I have the following HTML

(..)
<tbody>
 <tr>
  <td class="name"> Test1 </td>
  <td class="data"> Data </td>
  <td class="data2"> Data 2 </td>
 </tr>
 <tr>
  <td class="name"> Test2 </td>
  <td class="data"> Data2 </td>
  <td class="data2"> Data 2 </td>
 </tr>
</tbody>
(..)

The information I have is the name => so "Test1" & "Test2". What I want to know is how can I get the data that's in "data" and "data2" based on the Name I have.

Currently I'm using:

var data =
    from
        tr in doc.DocumentNode.Descendants("tr")
    from   
        td in tr.ChildNodes.Where(x => x.Attributes["class"].Value == "name")
    where
        td.InnerText == "Test1"
    select tr;

But I get {"Object reference not set to an instance of an object."} when I try to look in data

Upvotes: 12

Views: 22953

Answers (5)

M Lopez
M Lopez

Reputation: 57

I can recommend one of two ways:

http://htmlagilitypack.codeplex.com/, which converts the html to valid xml which can then be queried against with OOTB Linq.

Or,

Linq to HTML (http://www.superstarcoders.com/linq-to-html.aspx), which while not maintained on CodePlex ( that was a hint, Keith ), gives a reasonable working set of features to springboard from.

Upvotes: -1

Simon Mourier
Simon Mourier

Reputation: 138841

Here is the XPATH way - hmmm... everyone seems to have forgotten about the power XPATH and concentrate exclusively on C# XLinq, these days :-)

This function gets all data values associated with a name:

public static IEnumerable<string> GetData(HtmlDocument document, string name)
{
    return from HtmlNode node in
        document.DocumentNode.SelectNodes("//td[@class='name' and contains(text(), '" + name + "')]/following-sibling::td")
        select node.InnerText.Trim();
}

For example, this code will dump all 'Test2' data:

    HtmlDocument doc = new HtmlDocument();
    doc.Load(yourHtml);

    foreach (string data in GetData(doc, "Test2"))
    {
        Console.WriteLine(data);
    }

Upvotes: 5

Kurru
Kurru

Reputation: 14321

instead of

td.InnerText == "Test1"

try

td.InnerText == " Test1 "

or

d.InnerText.Trim() == "Test1"

Upvotes: -1

Kobi
Kobi

Reputation: 138007

As for your attempt, you have two issues with your code:

  1. ChildNodes is weird - it also returns whitespace text nodes, which don't have a class attributes (can't have attributes, of course).
  2. As James Walford commented, the spaces around the text are significant, you probably want to trim them.

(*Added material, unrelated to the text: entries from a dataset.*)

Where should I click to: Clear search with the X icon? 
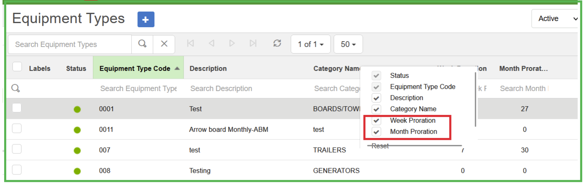[x=164, y=44]
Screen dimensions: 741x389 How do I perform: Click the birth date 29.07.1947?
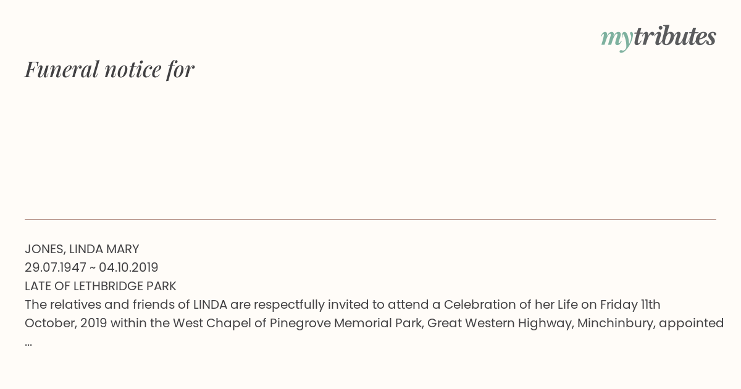(x=56, y=267)
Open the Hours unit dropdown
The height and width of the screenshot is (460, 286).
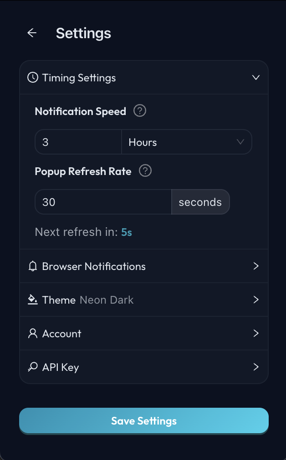pyautogui.click(x=187, y=142)
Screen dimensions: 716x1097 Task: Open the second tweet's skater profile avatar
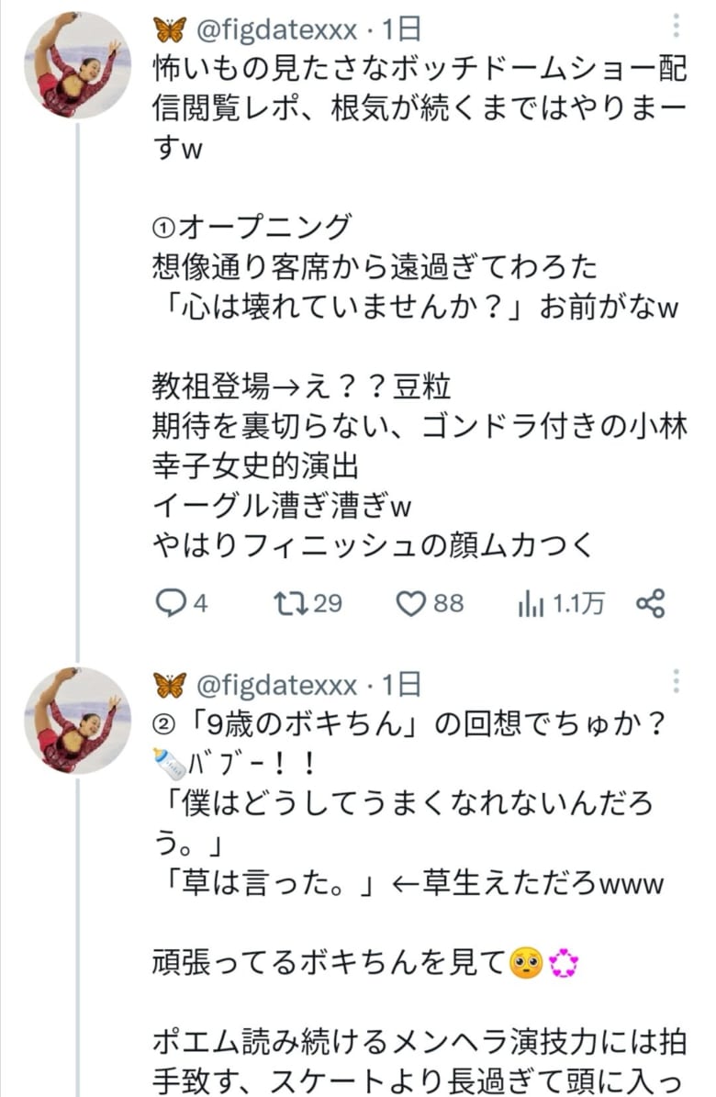tap(77, 721)
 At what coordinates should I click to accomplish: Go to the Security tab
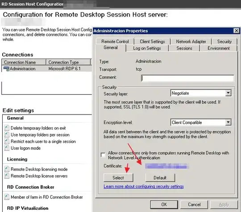pyautogui.click(x=224, y=42)
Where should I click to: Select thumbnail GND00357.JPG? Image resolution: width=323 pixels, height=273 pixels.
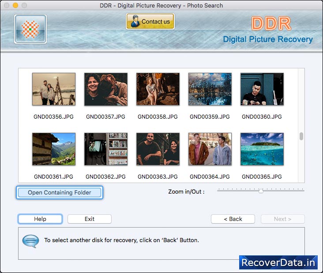pos(106,89)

With these two corrections, the following works:

var data =
      from tr in doc.DocumentNode.Descendants("tr")
      from td in tr.Descendants("td").Where(x => x.Attributes["class"].Value == "name")
     where td.InnerText.Trim() == "Test1"
    select tr;

Upvotes: 16

Kobi
Kobi

Reputation: 138007

Here's one approach - first parse all data into a data structure, and then read it. This is a little messy and certainly needs more validation, but here goes:

HtmlWeb hw = new HtmlWeb();
HtmlDocument doc = hw.Load("http://jsbin.com/ezuge4");
HtmlNodeCollection nodes = doc.DocumentNode
                              .SelectNodes("//table[@id='MyTable']//tr");
var data = nodes.Select(
    node => node.Descendants("td")
        .ToDictionary(descendant => descendant.Attributes["class"].Value,
                      descendant => descendant.InnerText.Trim())
        ).ToDictionary(dict => dict["name"]);
string test1Data = data["Test1"]["data"];

Here I turn every <tr> to a dictionary, where the class of the <td> is a key and the text is a value. Next, I turn the list of dictionaries into a dictionary of dictionaries (tip - abstract that away), where the name of every <tr> is the key.